UFCW–One Foot Out The Door?

Had a chat yesterday with a senior UFCW person who said, “we’re disaffiliating. There’s not much question about that.” Though the union has made no official announcement, speaking of UFCW President Joe Hansen, my conversation partner said, “Joe wouldn’t have gone to the board to ask for authority if we weren’t going to do it.”

Of course, things might change and a deal could be struck–but my phone friend says that the main obstacle to a deal now seems to be AFSCME’s president Gerry McEntee. “This is a battle about who runs the Federation. Gerry is the predominant power in the Federation. He wants his political program and he’s willing to split the labor movement to get it. Gerry can move enough people to make a deal but he’s decided he’s better off without SEIU and the UFCW.”
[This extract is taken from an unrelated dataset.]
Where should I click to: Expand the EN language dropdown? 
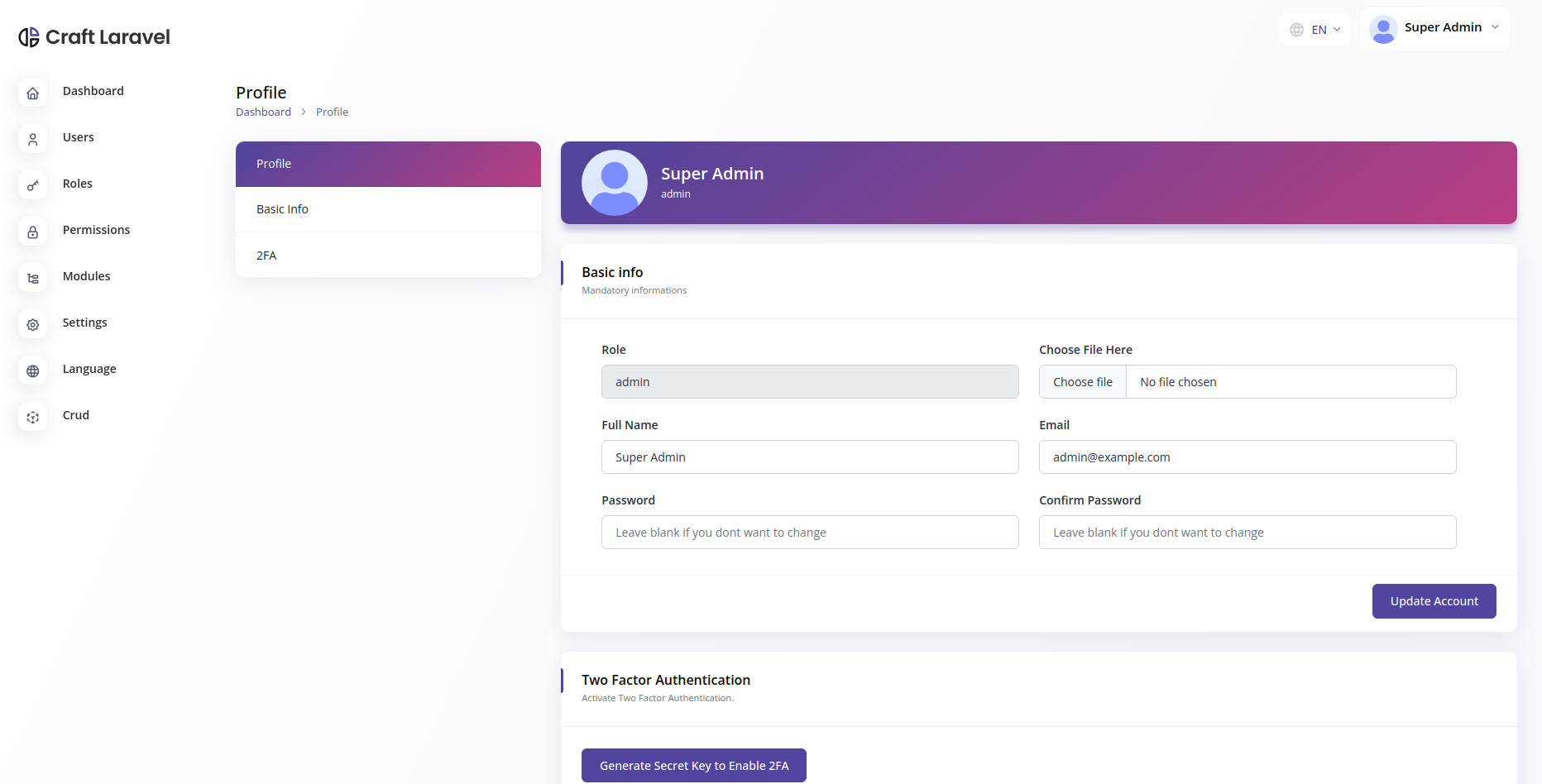(x=1315, y=30)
If you believe this view, it rests on a rationale view of McEntee’s best interests. Remember, much of AFSCME’s power comes from members organized in government jobs–so it makes complete sense for him to push for spending tens of millions of dollars to elect political allies, particularly at the state level, who make decisions on whether workers can have collective bargaining rights (alot of that can be done by executive order) and what money workers will earn (in states like Florida where wages and benefits are decided through the legislative budgeting process, not traditional private-sector style collective bargaining).

Yes, this is completely beside the point whether it makes sense, with a tiny labor movement, to pour even more money into politics at the expense of similar expenditures in organizing–if the labor movement doesn’t grow, there is just a shrinking number of union members to turn out to the polls. “To get us to stay in, you’d have to redirect a large amount of the money away from the political program, and McEntee will never go for that,” says my birdie, who thinks McEntee doesn’t care as much about questions such as the size and make-up of the proposed Executive Committee and Article XX.

Nor is the continued presidency of John Sweeney a big stumbling block. “Sweeney is a placeholder, everyone knows that. He’s not going to be there for four years,” says the birdster.

As for the question of whether to take part in the AFL-CIO convention, I’m getting the sense that a number of the Change To Win coalition folks have decided to take part, though not from any illusion that they will change the outcome. At least at the UFCW, though my source says that it’s viewed by many as “an expensive process for a meaningless gesture,” it’s hard to go to local leaders, who will serve as delegates and say the union decided not to go.